Three extended serials form the bulk of this collection. Finley-Day warms up with the six chapters of ‘Colonel Kovert’, featuring a stock in trade piece of plotting in which Rogue takes a giant logical leap, and it turns out to be entirely correct. Kennedy’s version of Rogue in space, though, is widescreen elegance.
The emotional hook of ‘You Only Die Twice’ concerns the strip’s key feature of Rogue’s former comrades being reduced to computer chips fixed to his effects and in the case of Gunnar able to control his gun. The aim is to get them back home where they can be restored to a body, but how effective would Rogue be with Gunnar incapacitated? That’s only the starting point, though, of a tale maximising suspicion as it seems the Norts really have come up with a way of dealing with Rogue. This works pretty well all the way through, sowing doubt among comrades and being just the right length at ten chapters, meaning it again poses the question of why Finley-Day can’t manage to hit the target consistently.
He certainly doesn’t in ‘Message From Milli-Com’, which is shorter at nine chapters, but doesn’t feel like it, as after an interesting set-up, Finley takes the plot for a wander.
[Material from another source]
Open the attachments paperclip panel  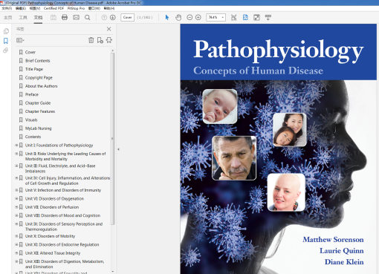point(6,50)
Rogue falls in with a group of Souther officers who sell him on the idea of the war being prolonged by the incompetence of their superiors. If he can train them to kill a Nort general on their behalf they’ll be promoted and be able to end the war. Are you sniffing any rats? A saggy middle section scuppers the story, and by the time it picks up again it’s too little, too late.
There’s a spartan elegance to Trevor Goring’s art, which makes it a shame he only ever drew five pages of Rogue, and Steve Dillon is excellent on just ten and would draw more, but both stories are filler.
The best of the remaining content, all excellently drawn by Kennedy, is the title strip, at least until the end, where yet again Finley-Day has the traitor Rogue’s been hunting all this time make another ridiculously improbable escape. As was the case in Eye of the Traitor, there’s a conveniently located spacecraft just at the place where Rogue seems to have caught him at last. However, there is a step forward to be picked up in Re-Gene.
‘You Only Die Twice’ ranks as one of Finley-Day’s best Rogue stories, and the length makes this the ideal Rogue Trooper sample. If you enjoy the remainder also, it’s worth investigating further.
These slimmer paperbacks have been supplanted by bulkier collections of Rogue’s experiences. Tales of Nu-Earth 02 contains everything, but has now been superseded by Complete Collection 2.